Fagan, West, et Holland illustrent cet argument avec l'exemple
de la lutte anti-drogue dans les centres urbains. Si les clients des petits
dealers viennent de tous les quartiers de la ville et de toutes les couches
sociales, les dealers, eux - du moins ceux que l'on voit proposer leur marchandise
au coin des rues et dans les parcs, proviennent généralement des
quartiers les plus pauvres et des minorités. La police, qui doit "faire
du chiffre", sait exactement où aller les chercher. . .
Dans sa remarquable étude "Punishment and Inequality
in America", publiée en 2006, Bruce Western, sociologue à
la Princeton University décrit l'étendue, la nature et les conséquences
de cette tendance répressive contemporaine. Il démontre que l'ampleur
de la disparité raciale dans les taux d'incarcération est supérieure
à celle de tous les autres principaux aspects de la vie sociale aux Etats-unis.
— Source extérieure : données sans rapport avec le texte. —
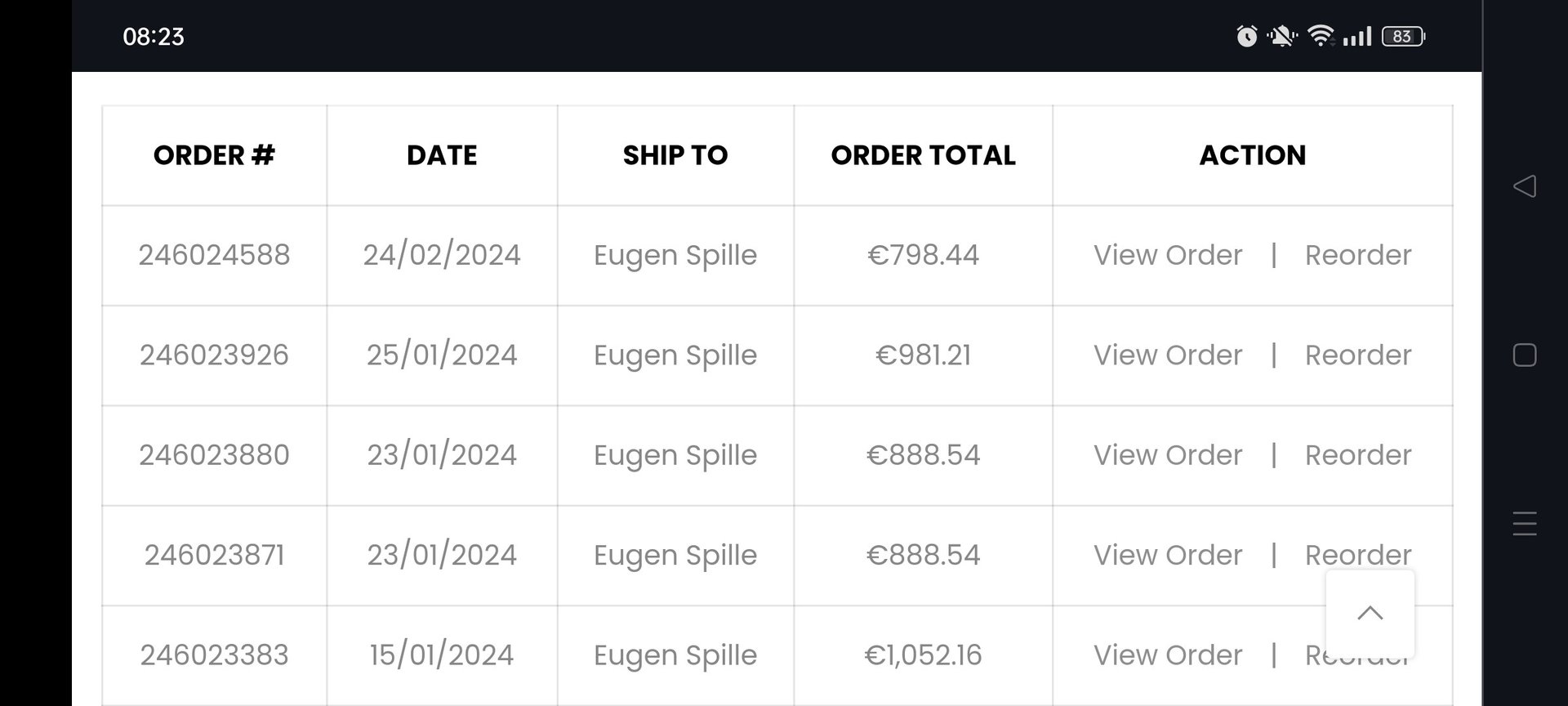This screenshot has width=1568, height=706.
Task: View Order for order 246023871
Action: pyautogui.click(x=1168, y=555)
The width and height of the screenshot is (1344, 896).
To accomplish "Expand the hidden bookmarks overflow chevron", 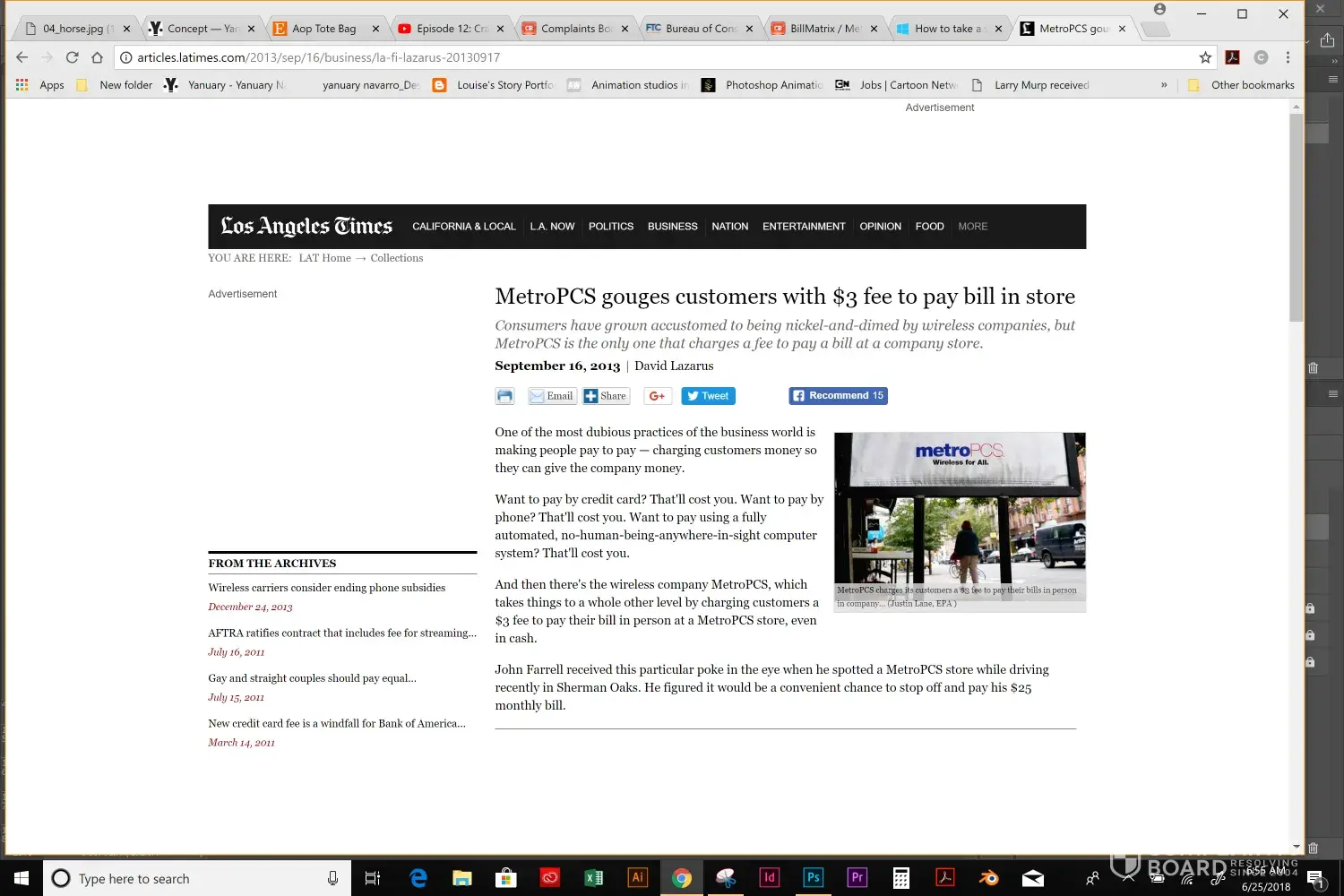I will point(1164,85).
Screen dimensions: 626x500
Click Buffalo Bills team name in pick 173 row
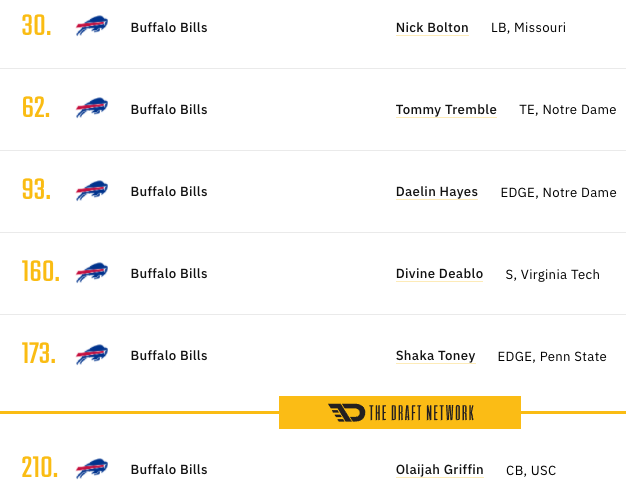[169, 355]
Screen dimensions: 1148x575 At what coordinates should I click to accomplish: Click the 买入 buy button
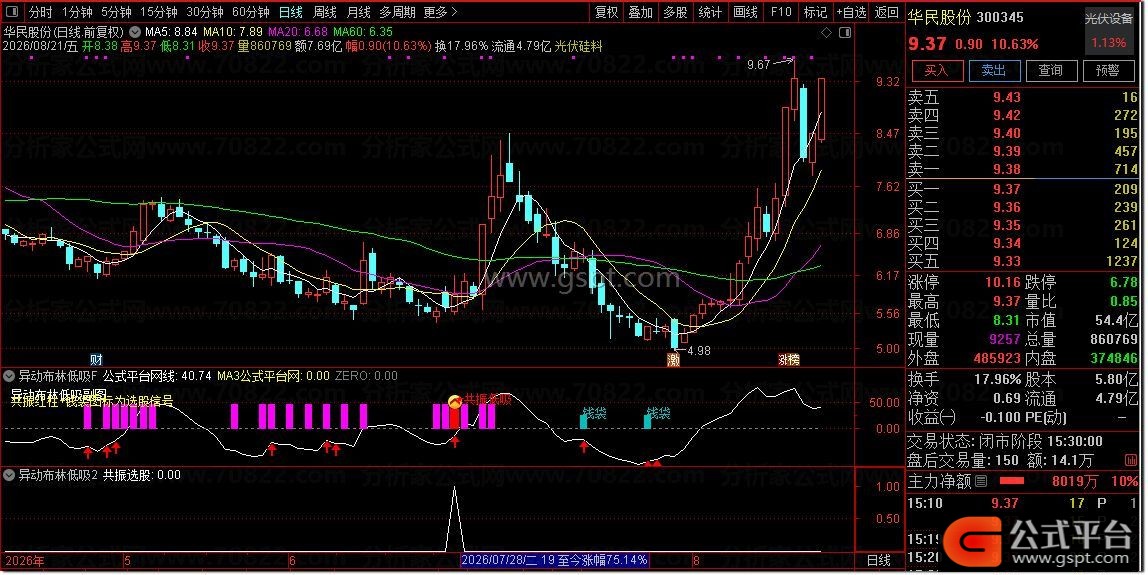pos(935,70)
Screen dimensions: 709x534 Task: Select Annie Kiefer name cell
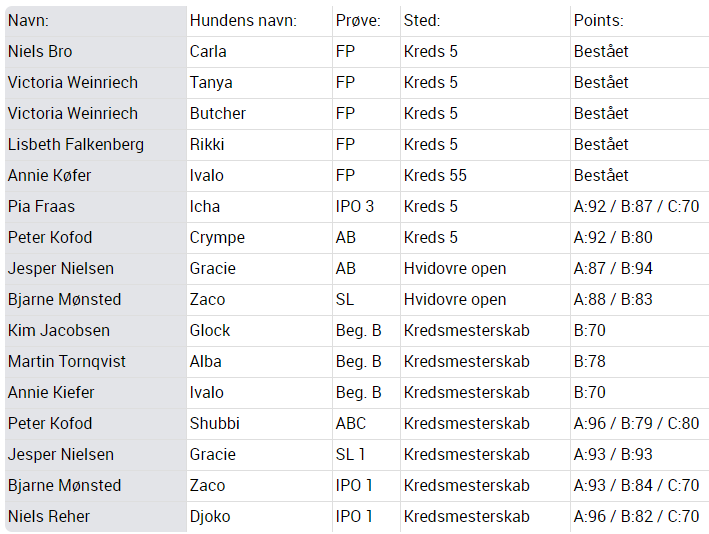pyautogui.click(x=96, y=392)
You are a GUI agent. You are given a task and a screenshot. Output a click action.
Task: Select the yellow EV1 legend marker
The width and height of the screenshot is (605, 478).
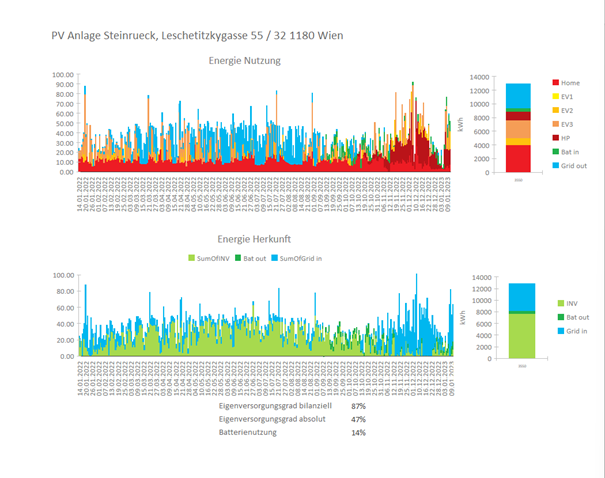553,96
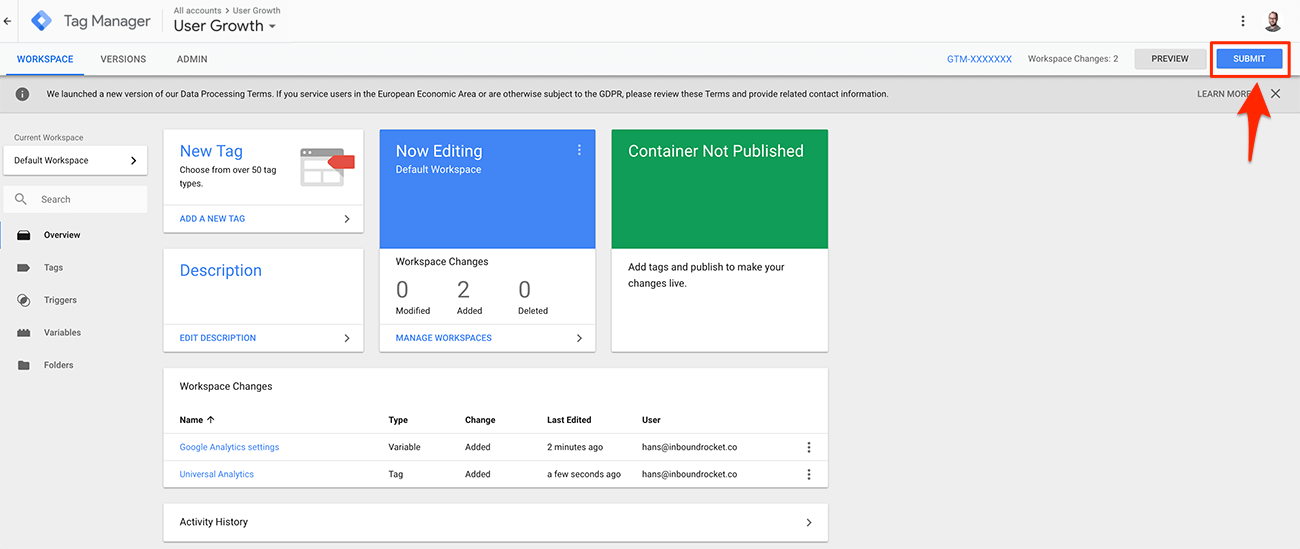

A huit contre un, le rapport noirs/blancs dans les taux d'incarcération
domine largement le rapport deux contre un du chômage, le rapport trois
contre un des mères célibataires, le rapport deux contre un de
la mortalité infantile ou encore le rapport un contre cinq en termes
de revenus et de valeur nette. Alors que, en 2000, trois adolescents blancs
sur deux cent étaient en prison, ce taux grimpe à un sur neuf
pour les adolescents noirs. Un résidant masculin noir de l'Etat de Californie
a aujourd'hui plus de chances d'aller en prison que d'aller à l'université.
Le scandale de cette situation est que, de nos jours, en Amérique, le
principal contact entre les citoyens masculins noirs et l'Etat se fait par le
biais de la police et du système pénitentiaire. De leur pays,
ces citoyens ne connaissent que la face répressive.